Advanced Technology and Engineering Basics
Fighting off AI attacks starts with the basics. Do decent software engineering. Fail fast and fix it. Be afraid of what you don’t know. Don’t look for guarantees—they don’t exist in security. Do trust that there will always be someone looking to exploit your vulnerabilities.
Last fall, the Defense Information Systems Agency (DISA) released their Container Image Creation and Deployment Guide (November 2020), a list of technical requirements for security conscience container image creation and deployment within a container platform. This document can be used as a checklist for isolating your AI from your host system so if something goes wrong inside your container, it stays in the container.
I would go further and suggest that a good place to start with AI security is to leverage the things that are already well-built and well-accepted. For example, you don’t need to ever rewrite crypto code and odds are you won’t build a better object detector than YOLO. Why risk attack surfaces by redeveloping your own implementations instead of leveraging the widely adopted open source community artifacts? There are well-respected open source projects, and even commercial products, that provide answers when security is the question. Don’t knock store-bought security: as long as AI IP is valuable, there’s an incentive for someone to try to steal it and we all need to take as many precautions as possible.
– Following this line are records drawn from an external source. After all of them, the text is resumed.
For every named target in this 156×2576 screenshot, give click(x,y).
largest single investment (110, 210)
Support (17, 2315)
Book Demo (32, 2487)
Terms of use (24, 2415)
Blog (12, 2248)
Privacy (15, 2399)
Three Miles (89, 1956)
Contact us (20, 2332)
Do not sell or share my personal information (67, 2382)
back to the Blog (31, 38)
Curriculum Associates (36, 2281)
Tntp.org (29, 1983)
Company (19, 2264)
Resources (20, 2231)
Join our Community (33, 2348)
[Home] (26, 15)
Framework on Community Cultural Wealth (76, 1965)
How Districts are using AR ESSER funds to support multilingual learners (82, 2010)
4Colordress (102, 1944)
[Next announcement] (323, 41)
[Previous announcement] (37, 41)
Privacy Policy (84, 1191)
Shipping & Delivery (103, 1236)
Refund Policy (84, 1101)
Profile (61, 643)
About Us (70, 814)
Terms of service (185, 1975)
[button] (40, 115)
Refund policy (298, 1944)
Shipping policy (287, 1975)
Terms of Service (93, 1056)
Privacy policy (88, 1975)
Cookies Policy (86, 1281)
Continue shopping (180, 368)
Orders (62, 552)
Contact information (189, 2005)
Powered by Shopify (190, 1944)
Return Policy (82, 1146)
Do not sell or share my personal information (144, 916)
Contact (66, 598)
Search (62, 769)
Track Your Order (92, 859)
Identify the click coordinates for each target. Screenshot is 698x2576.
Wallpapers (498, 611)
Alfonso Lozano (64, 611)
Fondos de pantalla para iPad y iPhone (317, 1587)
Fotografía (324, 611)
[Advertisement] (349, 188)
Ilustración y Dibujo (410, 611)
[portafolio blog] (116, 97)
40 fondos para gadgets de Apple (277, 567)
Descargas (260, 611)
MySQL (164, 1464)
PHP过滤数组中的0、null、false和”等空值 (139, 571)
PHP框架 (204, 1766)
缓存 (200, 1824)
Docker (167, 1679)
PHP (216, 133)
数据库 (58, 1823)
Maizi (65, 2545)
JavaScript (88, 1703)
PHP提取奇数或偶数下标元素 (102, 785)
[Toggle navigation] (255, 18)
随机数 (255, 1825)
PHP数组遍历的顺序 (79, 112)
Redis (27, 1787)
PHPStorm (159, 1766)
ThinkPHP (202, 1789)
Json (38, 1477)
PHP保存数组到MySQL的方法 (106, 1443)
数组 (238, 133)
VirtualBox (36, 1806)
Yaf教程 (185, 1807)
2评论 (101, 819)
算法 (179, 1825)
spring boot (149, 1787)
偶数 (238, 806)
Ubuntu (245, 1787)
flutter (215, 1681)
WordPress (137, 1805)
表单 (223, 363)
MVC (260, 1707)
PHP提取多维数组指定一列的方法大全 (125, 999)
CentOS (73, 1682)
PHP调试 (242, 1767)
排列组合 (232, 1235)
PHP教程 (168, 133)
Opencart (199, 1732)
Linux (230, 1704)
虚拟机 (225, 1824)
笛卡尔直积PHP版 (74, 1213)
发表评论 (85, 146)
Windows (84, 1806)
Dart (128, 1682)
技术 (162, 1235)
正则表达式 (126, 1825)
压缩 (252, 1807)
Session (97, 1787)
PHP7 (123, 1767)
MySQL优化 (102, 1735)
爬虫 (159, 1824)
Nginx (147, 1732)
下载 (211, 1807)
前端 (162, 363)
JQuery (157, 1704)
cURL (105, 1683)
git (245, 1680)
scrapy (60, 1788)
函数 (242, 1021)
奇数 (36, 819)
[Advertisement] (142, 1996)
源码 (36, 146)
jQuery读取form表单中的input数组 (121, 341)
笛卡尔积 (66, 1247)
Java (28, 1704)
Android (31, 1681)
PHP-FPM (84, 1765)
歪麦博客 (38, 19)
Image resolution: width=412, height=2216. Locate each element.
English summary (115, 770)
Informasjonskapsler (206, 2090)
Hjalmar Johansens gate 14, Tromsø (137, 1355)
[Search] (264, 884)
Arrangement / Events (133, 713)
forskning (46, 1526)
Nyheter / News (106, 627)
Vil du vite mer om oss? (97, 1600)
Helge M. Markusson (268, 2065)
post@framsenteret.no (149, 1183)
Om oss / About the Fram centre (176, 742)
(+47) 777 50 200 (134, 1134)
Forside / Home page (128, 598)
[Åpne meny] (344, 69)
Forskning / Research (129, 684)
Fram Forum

Finally, when thinking about AI security, I like to remember that complicated systems are by nature full of attack surfaces. Microsoft Windows has been around for almost 40 years and still puts out security patches (what seems like) the second Tuesday of every month. Because Microsoft has taken security seriously, they are now focused on edge cases that take a worldwide collaborative army to identify. That kind of security focus is lacking in the AI industry. The lack in focus is partially because we don’t know what attack surfaces are going to prove the most fruitful to nefarious actors in the next 10 years. Additionally, we haven’t spent much time thinking about it. However, this kind of focus is going to be required if we want to avoid the confidence killing side effects of a public security vulnerability impeding our industry growth. Getting to that level of focus is going to take some time, but you can do your part by thinking through and implementing the security practices outlined here.